Hutchinson, who herself is 9 foot 2 and can leg-press 3,000 pounds, looked smashing at the press conference in the latest transparent illuminated gown. She is a distant descendant of Professor John Hutchinson of Stanford, who in 2002 proved that the Tyrannosaurus Rex could not have run fast. Her study, published today in the technical journal Nature,relies on analysis of bone fragments unearthed in the remains of an ancient training room found underneath the old Meadowlands sports complex, which was torn down centuries ago when swamp moss and common lichen became protected organisms under the Endangered Species Act.
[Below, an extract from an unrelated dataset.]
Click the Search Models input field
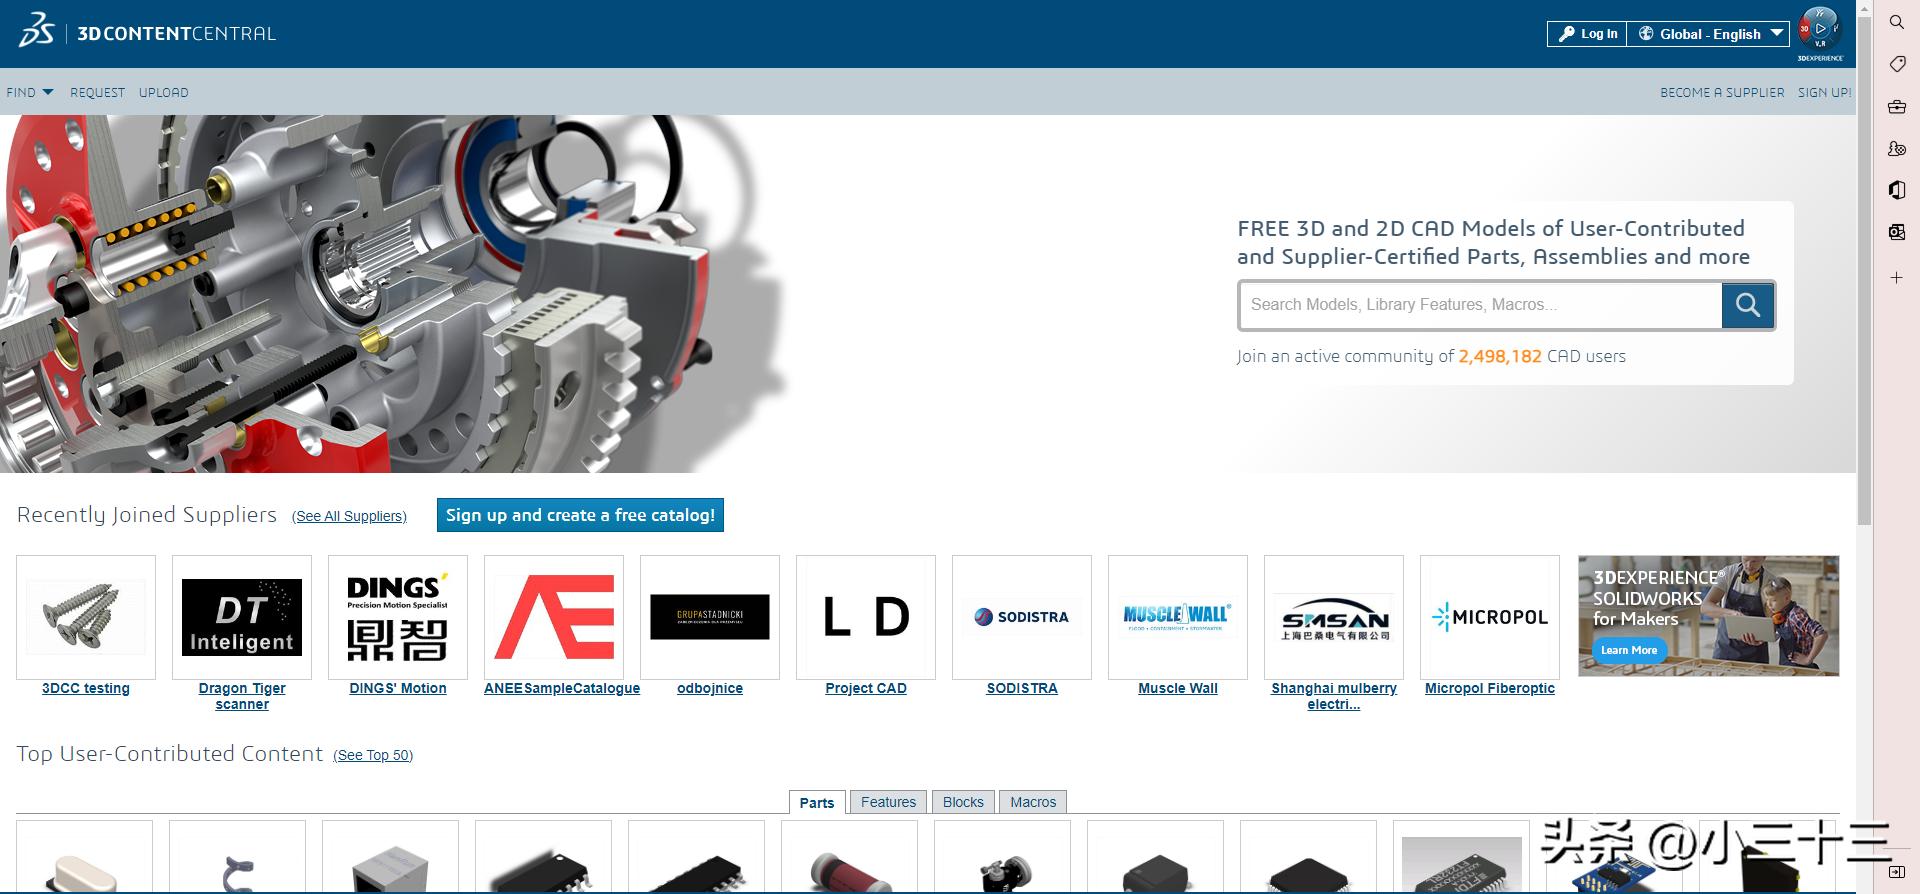This screenshot has height=894, width=1920. pyautogui.click(x=1479, y=305)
The new study sheds no light on the continuing controversy regarding whether football players of the early 21st century were warm-blooded or cold-blooded or whether they cared for their young. Nor were researchers able to determine anything from the fossil discoveries about long-rumored post-game orgies between players and cheerleaders. This, Hutchinson pointed out, was during the period when mating rituals between individuals of the opposite gender were still legal. “So it might have happened, but thinking about non-same-sex mating just grossed me out so much that I had to stop the study on that point,” Hutchinson said.

After announcing her findings, Hutchinson took time out to visit the imposing Sharpton Memorial that sits on the city’s fabled Mall and dwarfs the Lincoln and Jefferson memorials. (Formerly known as Washington, D.C., the capital changed its name in 2136 to expunge any reference to the disgraced Europeanist George Washington, whiling honoring former President Al Sharpton.) She also met with Supreme Court Justice Clarence Thomas who, owing to longevity drugs, has begun to celebrate his second millennium on the bench, amid calls by critics to review the Constitution’s creation of lifetime judgeships.
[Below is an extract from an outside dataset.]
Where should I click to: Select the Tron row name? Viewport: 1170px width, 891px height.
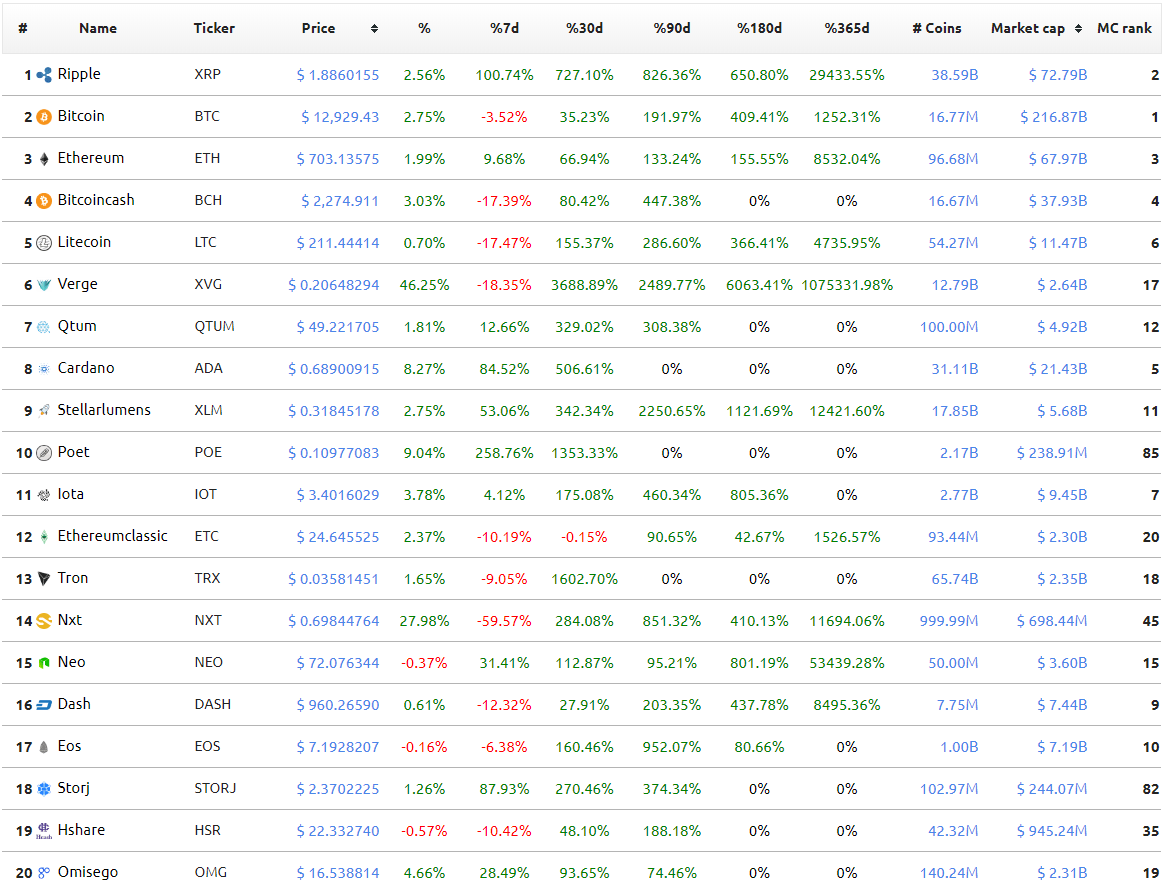pyautogui.click(x=74, y=578)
Researchers also said they are continuing to analyze the Meadowlands dig area hoping to understand the Tuesday Morning Quarterback  fad that swept the United States beginning in the fall of 2002. “It was an amazing sociological phenomenon, an entire cult based on a football columnist who could predict the exact final scores of NFL games and who, according to legend, wrote his column surrounded by naked mega-babes,” Hutchinson said. “But they were of the opposite sex. How could he stand it?”